- Okuma Metni -
Son yıllarda süpermarketler, toplumsal mesajlarını zaten ilk açıldıkları gün türbanlı kasiyer kızlarla veriyor. Sinsi bir iletişim ağı. Sanki süpermarketler zinciri değil, gizli bir örgütlenmenin, gizli finans merkezi gibi. Kasadaki türbanlı kızlar, mütedeyyin vatandaşlar üzerinde beklenen etkiyi yapıyor. Süpermarket sorgusuz sualsiz, “Bizden” oluyor. Dünyanın hiçbir ülkesinde inanç yolu ile böylesine bir soyguna şahitlik edemezsiniz.  Hem inanç birlikteliği psikolojisi, hem de yoksulluk, soyguna temel teşkil ediyor.  Mahalle bakkalına, “Yaz deftere” diyemeyen vatandaş, kredi kartı aracılığı ile bankaların veresiye defterine yazdırıyor aldıklarını. Dolaysıyla etiket fiyatlarını kontrol etmek, süpermarketler arasındaki fiyat farklılığını gözetmek dargelirlinin çok uzağında kalıyor.  Hal böyle olunca birileri vicdanının zabıtası olamıyor.

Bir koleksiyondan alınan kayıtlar
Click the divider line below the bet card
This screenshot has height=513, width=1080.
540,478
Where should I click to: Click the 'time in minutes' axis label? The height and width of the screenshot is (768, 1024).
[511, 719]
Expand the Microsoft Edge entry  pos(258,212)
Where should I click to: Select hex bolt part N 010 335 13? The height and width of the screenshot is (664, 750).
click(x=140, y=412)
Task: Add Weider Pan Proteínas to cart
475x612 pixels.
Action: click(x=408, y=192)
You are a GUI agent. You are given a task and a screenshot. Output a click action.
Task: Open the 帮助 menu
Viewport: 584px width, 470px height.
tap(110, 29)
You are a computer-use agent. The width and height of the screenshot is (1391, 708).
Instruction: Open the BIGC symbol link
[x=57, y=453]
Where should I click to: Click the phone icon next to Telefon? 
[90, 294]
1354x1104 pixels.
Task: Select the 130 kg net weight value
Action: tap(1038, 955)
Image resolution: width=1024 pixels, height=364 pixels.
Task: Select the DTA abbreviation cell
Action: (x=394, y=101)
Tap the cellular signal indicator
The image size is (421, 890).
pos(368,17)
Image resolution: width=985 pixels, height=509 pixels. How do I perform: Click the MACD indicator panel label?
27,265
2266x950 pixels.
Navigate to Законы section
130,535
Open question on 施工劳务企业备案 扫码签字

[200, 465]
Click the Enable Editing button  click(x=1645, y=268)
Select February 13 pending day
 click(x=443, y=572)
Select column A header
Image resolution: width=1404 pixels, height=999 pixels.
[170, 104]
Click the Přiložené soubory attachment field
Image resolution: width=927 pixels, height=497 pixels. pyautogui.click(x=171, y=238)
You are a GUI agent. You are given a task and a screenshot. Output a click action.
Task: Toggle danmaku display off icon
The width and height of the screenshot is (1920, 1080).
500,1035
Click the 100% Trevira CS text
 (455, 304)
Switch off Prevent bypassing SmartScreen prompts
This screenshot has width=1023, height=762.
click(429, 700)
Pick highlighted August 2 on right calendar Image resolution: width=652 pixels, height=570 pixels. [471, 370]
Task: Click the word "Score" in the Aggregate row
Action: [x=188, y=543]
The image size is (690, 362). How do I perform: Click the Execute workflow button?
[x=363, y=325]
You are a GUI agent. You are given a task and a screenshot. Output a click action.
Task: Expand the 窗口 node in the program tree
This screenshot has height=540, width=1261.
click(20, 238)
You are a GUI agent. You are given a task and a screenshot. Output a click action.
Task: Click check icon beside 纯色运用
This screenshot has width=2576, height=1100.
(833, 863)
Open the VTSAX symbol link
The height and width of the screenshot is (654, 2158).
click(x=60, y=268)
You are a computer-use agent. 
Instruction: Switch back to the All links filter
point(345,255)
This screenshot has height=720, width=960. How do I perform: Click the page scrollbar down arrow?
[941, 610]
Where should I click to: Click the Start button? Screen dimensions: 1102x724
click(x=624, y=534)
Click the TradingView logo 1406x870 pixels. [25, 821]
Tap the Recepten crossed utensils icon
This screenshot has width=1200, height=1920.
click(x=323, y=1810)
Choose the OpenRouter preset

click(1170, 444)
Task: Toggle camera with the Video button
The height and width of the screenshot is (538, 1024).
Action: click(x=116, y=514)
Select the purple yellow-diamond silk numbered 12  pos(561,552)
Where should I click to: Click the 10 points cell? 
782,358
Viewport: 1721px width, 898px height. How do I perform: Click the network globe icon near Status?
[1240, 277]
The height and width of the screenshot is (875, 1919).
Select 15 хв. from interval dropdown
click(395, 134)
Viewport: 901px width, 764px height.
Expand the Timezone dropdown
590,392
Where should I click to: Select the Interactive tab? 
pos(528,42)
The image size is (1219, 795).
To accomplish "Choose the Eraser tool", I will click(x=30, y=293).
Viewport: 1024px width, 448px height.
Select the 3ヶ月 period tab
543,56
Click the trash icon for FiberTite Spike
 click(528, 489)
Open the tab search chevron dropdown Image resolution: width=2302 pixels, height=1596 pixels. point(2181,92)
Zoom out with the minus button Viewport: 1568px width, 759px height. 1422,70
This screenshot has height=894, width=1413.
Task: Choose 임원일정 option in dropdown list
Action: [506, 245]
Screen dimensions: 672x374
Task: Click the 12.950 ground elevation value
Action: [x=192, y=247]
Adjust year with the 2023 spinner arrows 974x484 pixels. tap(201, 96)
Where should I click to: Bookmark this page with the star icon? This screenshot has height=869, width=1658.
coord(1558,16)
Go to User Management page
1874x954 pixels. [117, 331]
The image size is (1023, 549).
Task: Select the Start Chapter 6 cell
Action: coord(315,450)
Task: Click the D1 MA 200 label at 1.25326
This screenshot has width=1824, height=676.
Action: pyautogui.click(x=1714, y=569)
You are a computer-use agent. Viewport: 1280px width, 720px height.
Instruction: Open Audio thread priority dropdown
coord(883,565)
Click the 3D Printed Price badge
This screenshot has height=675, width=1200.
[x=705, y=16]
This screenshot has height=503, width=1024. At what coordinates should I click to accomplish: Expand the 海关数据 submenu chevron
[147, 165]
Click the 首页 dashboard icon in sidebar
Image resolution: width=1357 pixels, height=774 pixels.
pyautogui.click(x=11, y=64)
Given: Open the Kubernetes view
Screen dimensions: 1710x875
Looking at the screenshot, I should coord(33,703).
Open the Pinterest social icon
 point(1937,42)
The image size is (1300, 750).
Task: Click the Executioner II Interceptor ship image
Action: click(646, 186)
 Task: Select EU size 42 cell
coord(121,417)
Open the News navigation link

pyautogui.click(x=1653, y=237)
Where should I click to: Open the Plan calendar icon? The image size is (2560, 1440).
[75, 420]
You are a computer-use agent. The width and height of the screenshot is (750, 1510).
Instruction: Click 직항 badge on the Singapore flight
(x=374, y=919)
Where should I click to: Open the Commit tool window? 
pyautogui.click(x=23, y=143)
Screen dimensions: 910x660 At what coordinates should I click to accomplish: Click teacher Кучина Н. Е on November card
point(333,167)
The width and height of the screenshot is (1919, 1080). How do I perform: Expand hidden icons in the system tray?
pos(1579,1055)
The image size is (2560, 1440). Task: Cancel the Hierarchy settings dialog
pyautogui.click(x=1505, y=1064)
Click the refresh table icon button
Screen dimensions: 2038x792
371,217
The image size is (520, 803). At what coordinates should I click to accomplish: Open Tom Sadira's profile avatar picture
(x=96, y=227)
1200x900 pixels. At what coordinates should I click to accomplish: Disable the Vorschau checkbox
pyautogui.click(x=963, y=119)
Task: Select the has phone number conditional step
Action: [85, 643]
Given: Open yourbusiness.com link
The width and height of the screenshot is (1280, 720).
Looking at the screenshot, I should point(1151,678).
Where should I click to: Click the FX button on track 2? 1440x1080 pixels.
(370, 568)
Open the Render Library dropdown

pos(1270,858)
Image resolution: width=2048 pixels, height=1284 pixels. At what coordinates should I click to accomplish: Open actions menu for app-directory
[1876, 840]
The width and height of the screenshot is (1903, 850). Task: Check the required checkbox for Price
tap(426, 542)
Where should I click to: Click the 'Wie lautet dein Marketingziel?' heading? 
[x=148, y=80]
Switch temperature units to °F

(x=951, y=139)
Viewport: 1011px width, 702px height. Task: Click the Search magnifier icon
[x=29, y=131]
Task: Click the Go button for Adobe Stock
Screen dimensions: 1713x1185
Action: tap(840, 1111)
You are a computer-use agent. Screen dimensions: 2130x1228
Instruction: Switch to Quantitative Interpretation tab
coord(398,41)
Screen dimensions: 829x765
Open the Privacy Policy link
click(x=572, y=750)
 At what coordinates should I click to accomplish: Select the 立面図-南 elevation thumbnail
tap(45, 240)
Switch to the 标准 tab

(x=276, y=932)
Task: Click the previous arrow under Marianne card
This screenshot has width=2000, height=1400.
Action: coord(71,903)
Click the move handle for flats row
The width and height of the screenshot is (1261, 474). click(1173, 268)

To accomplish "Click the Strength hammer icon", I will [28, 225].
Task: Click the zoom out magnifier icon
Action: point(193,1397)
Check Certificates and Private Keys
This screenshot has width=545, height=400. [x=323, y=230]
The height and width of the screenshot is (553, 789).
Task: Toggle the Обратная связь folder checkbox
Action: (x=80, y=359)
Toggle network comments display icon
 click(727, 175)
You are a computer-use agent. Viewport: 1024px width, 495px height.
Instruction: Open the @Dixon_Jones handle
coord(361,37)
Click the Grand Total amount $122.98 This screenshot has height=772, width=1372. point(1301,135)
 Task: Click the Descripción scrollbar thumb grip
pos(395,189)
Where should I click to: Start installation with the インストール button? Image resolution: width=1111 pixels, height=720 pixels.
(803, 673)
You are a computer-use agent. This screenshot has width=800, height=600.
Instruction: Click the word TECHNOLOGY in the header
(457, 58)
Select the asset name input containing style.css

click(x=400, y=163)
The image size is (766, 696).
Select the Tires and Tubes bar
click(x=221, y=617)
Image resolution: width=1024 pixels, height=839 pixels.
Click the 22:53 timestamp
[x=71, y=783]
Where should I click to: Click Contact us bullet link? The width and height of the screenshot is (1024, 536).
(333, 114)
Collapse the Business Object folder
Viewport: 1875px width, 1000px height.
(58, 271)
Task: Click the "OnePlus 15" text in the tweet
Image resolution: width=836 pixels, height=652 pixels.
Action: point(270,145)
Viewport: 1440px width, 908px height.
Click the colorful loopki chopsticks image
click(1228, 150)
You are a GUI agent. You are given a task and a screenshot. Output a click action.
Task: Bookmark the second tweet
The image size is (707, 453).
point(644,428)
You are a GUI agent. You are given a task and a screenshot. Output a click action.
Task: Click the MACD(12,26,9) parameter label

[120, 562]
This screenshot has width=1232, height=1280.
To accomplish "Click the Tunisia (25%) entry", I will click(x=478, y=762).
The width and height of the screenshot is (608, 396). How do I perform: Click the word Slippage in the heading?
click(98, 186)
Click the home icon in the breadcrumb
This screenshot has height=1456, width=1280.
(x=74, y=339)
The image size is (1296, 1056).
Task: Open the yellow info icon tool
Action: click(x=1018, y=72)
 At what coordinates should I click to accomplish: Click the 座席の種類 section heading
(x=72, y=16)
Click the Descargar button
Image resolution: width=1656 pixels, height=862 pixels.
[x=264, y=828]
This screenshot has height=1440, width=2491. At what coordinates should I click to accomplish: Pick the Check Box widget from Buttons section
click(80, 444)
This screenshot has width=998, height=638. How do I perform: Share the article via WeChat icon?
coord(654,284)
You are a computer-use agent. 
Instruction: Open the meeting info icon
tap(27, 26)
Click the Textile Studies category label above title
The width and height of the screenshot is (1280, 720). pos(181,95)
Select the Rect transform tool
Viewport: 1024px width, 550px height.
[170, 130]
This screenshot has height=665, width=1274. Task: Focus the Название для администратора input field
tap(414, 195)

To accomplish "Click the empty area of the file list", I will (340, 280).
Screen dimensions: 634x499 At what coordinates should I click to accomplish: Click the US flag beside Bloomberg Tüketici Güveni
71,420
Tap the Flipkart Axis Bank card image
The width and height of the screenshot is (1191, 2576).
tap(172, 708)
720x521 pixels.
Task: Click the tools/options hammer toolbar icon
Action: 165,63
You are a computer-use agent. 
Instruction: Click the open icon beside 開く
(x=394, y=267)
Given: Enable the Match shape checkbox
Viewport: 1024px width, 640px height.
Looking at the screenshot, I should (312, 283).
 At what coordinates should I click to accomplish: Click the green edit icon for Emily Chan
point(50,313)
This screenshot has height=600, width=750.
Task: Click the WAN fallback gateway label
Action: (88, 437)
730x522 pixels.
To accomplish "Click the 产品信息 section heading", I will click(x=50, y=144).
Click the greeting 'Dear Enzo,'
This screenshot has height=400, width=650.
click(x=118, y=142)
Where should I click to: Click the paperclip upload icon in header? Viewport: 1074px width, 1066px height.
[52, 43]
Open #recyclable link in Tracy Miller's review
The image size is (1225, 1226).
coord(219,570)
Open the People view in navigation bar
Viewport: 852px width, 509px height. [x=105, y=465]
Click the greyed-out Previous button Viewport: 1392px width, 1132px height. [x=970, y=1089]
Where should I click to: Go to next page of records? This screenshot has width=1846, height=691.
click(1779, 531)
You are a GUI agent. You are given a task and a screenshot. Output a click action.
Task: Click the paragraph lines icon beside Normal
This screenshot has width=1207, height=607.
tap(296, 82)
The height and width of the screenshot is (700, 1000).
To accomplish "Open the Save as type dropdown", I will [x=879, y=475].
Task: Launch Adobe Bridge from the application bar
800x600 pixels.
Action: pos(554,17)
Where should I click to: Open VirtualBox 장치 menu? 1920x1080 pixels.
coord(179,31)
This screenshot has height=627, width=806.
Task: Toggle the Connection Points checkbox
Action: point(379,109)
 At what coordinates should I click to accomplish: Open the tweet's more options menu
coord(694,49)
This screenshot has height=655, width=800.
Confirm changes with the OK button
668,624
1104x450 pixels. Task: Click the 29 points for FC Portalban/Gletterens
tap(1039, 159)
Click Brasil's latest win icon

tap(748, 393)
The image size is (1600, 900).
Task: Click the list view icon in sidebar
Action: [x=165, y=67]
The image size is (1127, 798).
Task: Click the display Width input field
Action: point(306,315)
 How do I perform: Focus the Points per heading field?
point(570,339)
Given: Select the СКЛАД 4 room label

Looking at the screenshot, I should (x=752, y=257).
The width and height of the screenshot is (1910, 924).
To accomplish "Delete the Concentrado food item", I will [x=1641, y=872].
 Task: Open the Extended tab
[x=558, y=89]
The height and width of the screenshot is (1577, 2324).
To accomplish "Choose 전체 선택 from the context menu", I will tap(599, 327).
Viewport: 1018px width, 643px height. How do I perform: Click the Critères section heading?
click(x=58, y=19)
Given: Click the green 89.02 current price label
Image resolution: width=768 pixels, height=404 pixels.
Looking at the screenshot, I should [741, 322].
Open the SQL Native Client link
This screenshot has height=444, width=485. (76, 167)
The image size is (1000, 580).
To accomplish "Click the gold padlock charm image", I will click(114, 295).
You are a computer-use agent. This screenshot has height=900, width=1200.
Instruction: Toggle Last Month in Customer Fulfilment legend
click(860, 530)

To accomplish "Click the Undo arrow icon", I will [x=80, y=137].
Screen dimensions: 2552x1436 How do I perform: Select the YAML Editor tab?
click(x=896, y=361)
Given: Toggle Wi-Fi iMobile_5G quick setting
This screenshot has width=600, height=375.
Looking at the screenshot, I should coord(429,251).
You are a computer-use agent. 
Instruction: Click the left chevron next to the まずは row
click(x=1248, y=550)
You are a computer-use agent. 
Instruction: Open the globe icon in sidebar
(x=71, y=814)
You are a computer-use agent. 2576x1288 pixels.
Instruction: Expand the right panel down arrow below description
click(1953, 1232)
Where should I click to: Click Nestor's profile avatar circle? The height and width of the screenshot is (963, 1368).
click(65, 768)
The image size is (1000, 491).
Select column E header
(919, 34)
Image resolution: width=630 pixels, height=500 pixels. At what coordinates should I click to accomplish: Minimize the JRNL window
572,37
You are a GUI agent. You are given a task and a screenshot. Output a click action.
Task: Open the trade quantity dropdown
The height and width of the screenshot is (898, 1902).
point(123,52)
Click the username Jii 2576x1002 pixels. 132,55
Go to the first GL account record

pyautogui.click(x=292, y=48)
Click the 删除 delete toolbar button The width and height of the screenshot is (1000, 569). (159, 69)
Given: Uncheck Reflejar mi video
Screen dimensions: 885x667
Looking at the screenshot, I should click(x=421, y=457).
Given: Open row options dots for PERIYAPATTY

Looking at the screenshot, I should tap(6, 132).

- Görevler -
A. Okuma metninde "Son yıllarda süpermarketler, toplumsal" sözcükleriyle başlayıp "vicdanının zabıtası olamıyor." sözcüklerine kadar süren bölümü harfiyen yazın.
B. Okuma metnine göre mahalle bakkalına "Yaz deftere" diyemeyen vatandaş, aldıklarını hangi araçla bankaların veresiye defterine yazdırıyor?

- Yanıtlar -
A.
Son yıllarda süpermarketler, toplumsal mesajlarını zaten ilk açıldıkları gün türbanlı kasiyer kızlarla veriyor. Sinsi bir iletişim ağı. Sanki süpermarketler zinciri değil, gizli bir örgütlenmenin, gizli finans merkezi gibi. Kasadaki türbanlı kızlar, mütedeyyin vatandaşlar üzerinde beklenen etkiyi yapıyor. Süpermarket sorgusuz sualsiz, “Bizden” oluyor. Dünyanın hiçbir ülkesinde inanç yolu ile böylesine bir soyguna şahitlik edemezsiniz.  Hem inanç birlikteliği psikolojisi, hem de yoksulluk, soyguna temel teşkil ediyor.  Mahalle bakkalına, “Yaz deftere” diyemeyen vatandaş, kredi kartı aracılığı ile bankaların veresiye defterine yazdırıyor aldıklarını. Dolaysıyla etiket fiyatlarını kontrol etmek, süpermarketler arasındaki fiyat farklılığını gözetmek dargelirlinin çok uzağında kalıyor.  Hal böyle olunca birileri vicdanının zabıtası olamıyor.

B. Kredi kartı aracılığıyla.